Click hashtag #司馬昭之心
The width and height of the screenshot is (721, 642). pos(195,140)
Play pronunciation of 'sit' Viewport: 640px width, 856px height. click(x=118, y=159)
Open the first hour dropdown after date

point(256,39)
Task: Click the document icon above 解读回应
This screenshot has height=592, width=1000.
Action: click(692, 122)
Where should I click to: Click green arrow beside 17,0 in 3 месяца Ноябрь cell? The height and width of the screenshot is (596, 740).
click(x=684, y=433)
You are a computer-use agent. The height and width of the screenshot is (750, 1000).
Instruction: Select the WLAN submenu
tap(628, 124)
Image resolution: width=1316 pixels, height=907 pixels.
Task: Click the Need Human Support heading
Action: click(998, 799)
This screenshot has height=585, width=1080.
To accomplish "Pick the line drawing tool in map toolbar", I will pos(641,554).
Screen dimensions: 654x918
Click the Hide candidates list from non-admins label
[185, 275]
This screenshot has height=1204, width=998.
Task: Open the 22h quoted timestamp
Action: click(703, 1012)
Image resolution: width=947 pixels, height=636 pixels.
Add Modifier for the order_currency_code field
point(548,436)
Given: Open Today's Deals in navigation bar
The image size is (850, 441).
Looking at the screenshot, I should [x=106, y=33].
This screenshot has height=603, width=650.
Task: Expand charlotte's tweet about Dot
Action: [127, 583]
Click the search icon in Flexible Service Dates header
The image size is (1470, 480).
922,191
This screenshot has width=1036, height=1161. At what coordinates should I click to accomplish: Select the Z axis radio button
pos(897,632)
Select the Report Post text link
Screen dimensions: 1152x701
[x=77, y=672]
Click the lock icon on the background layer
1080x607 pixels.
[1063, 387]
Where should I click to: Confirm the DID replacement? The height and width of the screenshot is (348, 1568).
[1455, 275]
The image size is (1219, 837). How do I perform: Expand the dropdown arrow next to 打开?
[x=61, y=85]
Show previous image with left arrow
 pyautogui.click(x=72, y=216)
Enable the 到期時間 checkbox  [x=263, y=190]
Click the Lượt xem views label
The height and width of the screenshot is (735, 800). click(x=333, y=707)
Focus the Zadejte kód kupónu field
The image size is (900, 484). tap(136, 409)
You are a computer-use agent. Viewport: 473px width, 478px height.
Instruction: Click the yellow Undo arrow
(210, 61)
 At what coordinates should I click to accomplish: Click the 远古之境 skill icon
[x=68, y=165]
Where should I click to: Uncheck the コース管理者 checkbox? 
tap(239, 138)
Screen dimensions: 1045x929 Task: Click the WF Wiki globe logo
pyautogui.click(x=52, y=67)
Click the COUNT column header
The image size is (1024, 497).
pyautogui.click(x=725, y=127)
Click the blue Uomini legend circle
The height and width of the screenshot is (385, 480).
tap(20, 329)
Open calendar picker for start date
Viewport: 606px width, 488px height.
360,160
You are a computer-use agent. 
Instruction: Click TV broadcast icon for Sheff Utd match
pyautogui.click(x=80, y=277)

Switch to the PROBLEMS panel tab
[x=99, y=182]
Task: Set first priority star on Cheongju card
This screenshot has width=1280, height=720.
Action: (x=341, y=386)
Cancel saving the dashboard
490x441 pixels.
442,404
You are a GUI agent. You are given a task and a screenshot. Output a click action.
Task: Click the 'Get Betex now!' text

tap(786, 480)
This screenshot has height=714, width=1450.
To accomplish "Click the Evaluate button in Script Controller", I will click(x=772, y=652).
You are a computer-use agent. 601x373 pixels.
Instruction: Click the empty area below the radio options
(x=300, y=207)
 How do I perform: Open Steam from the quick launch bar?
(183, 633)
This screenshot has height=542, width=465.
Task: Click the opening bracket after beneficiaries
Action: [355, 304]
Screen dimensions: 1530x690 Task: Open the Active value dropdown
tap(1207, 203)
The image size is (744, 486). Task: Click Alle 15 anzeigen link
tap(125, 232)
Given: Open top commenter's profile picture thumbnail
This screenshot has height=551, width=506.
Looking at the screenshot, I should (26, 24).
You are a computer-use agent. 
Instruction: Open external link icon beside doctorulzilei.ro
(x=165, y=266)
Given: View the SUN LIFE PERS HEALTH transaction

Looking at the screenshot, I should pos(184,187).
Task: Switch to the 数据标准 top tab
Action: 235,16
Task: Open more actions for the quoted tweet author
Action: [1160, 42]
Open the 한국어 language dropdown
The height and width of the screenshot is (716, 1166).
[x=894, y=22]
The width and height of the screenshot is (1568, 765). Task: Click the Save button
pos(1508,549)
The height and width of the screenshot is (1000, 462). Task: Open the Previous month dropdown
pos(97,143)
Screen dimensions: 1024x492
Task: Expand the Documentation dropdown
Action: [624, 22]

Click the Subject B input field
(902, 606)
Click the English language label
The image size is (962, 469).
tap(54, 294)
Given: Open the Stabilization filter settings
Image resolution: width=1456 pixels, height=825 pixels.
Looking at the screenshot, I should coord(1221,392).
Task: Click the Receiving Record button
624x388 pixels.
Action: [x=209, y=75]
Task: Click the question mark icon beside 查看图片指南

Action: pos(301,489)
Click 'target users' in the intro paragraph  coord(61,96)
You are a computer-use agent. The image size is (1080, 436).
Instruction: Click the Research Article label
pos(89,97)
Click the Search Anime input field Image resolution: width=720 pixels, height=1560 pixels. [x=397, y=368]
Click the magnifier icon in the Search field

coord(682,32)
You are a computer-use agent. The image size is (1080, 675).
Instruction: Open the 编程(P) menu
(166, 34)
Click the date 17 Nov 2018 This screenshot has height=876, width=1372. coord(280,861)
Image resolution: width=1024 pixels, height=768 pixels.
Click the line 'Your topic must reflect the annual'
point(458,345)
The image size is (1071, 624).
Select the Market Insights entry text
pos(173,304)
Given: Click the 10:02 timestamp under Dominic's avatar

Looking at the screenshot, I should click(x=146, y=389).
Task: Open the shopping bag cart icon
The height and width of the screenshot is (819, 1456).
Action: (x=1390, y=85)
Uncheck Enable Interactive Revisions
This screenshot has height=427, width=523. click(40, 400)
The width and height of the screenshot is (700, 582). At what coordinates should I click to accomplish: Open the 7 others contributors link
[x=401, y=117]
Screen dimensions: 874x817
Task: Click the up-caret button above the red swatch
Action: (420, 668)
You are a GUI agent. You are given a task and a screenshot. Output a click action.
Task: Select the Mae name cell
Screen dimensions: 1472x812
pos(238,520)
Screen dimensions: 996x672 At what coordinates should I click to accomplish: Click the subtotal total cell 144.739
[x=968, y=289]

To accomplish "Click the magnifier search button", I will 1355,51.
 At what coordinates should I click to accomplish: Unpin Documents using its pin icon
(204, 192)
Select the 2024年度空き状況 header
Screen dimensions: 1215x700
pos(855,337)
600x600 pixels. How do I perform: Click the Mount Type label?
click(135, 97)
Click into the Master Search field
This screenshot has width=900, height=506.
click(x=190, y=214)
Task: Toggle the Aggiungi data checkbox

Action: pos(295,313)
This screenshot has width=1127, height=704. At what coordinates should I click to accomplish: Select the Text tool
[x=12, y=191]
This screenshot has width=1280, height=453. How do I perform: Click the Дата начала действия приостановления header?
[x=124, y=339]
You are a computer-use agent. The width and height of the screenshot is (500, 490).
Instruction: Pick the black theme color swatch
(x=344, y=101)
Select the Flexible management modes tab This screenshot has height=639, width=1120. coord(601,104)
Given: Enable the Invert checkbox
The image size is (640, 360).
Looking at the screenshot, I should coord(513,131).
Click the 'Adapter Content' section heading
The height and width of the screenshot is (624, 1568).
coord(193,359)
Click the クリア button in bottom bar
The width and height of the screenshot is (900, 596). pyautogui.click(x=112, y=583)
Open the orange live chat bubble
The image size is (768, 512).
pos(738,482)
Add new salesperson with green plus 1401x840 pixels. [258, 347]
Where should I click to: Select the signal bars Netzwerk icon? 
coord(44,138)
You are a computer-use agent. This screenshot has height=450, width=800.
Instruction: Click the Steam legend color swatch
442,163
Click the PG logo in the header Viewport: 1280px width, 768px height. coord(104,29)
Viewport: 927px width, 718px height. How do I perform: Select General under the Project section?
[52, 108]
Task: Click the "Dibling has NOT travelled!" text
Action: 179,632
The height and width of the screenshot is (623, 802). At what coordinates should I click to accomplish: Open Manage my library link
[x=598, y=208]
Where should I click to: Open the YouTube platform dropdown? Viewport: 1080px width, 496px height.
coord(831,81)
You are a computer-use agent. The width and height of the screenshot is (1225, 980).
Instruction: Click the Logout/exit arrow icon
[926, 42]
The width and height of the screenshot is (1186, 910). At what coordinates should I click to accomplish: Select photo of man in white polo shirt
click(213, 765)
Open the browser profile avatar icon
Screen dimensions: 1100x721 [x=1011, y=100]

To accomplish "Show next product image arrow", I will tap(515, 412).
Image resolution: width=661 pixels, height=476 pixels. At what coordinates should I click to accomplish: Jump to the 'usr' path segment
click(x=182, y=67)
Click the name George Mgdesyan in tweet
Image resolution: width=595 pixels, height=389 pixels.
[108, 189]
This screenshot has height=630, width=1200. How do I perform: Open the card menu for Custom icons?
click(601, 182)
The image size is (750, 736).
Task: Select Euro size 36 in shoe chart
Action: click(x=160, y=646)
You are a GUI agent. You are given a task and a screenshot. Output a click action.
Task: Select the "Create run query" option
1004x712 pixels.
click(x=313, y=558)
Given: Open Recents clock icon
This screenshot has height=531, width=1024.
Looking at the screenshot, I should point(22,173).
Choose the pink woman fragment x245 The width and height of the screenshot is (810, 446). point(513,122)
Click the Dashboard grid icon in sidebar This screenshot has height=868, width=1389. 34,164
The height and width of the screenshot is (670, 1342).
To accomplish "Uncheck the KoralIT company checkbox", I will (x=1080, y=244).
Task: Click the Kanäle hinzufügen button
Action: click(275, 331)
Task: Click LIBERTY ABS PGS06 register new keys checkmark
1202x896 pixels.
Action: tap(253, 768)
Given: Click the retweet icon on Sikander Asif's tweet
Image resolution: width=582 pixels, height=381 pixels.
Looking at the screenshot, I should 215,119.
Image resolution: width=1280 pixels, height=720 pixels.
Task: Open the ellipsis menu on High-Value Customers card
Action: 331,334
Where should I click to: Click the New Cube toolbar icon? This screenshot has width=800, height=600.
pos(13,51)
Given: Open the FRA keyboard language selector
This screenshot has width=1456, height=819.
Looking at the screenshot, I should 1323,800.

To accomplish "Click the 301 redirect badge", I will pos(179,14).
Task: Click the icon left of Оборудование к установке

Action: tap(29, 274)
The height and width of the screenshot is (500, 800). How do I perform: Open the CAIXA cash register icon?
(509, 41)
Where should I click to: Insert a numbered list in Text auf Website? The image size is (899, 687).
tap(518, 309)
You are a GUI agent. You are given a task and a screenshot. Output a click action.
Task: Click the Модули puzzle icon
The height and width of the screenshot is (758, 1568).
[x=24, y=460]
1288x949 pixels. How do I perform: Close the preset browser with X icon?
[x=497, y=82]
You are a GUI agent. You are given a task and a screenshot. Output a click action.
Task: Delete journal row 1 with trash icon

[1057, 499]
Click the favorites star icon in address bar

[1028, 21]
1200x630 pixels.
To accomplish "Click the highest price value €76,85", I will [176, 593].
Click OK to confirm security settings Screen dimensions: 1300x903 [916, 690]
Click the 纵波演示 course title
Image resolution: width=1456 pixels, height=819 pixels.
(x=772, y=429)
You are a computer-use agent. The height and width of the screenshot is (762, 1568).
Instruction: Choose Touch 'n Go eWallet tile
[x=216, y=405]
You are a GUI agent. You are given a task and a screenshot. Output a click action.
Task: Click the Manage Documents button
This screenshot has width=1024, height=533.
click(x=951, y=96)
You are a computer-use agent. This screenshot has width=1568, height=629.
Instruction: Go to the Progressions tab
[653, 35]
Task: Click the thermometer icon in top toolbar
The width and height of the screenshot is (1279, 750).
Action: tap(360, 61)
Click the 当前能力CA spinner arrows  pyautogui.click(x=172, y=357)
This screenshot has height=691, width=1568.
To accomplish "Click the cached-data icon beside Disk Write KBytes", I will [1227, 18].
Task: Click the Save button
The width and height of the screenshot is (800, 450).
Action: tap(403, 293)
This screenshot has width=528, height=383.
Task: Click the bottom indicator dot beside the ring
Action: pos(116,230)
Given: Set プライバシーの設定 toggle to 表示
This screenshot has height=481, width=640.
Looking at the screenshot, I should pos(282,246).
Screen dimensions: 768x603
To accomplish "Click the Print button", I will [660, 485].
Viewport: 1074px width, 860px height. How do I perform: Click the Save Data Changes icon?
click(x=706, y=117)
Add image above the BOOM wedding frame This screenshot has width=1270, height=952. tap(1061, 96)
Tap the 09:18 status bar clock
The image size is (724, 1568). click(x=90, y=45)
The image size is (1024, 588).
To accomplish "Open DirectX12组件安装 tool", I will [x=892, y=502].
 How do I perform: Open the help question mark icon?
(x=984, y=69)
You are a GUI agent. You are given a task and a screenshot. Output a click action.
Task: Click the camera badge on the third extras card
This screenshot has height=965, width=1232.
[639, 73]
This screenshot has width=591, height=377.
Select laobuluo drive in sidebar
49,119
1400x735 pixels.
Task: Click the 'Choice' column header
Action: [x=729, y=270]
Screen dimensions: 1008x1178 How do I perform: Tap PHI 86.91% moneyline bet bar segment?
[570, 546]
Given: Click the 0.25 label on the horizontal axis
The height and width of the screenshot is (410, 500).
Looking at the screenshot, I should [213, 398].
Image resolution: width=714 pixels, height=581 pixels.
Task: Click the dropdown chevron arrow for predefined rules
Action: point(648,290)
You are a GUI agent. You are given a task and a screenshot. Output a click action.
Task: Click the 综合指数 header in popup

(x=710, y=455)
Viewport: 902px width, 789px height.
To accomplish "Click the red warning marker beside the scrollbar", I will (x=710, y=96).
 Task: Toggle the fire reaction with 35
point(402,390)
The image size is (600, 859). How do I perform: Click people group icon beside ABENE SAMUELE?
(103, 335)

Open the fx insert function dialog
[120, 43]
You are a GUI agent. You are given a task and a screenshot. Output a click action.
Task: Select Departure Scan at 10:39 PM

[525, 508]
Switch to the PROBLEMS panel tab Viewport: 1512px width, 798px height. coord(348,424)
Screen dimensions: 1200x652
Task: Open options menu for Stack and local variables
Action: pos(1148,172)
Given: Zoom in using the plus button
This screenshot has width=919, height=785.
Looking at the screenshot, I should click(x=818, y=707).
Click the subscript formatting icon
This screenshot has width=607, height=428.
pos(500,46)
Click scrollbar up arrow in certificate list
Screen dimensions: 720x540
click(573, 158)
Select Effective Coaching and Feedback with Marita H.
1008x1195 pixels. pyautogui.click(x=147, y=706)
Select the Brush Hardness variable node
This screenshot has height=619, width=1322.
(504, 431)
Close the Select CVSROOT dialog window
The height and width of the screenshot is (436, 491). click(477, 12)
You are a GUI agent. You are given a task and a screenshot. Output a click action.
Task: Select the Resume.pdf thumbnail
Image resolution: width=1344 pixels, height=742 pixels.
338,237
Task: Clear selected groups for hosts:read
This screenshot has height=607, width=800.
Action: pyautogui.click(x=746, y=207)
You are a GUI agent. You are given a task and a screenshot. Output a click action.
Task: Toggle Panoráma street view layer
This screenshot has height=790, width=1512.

__ABOUT THIS TASK__.
Every line of the entries above that holds "computer" should be copied out.

__EXERCISE SOLUTION__.
You are a computer-use agent. The height and width of the screenshot is (750, 1000).
You are a computer-use agent. Viewport: 473px width, 478px height.
You are a computer-use agent. 
You are a computer-use agent. 601x373 pixels.
You are a computer-use agent. 
You are a computer-use agent. The image size is (1080, 436).
You are a computer-use agent. The image size is (1080, 675).
You are a computer-use agent. The width and height of the screenshot is (500, 490).
You are a computer-use agent. This screenshot has height=450, width=800.
You are a computer-use agent. The width and height of the screenshot is (1225, 980).
You are a computer-use agent. The height and width of the screenshot is (762, 1568).
You are a computer-use agent. This screenshot has width=1568, height=629.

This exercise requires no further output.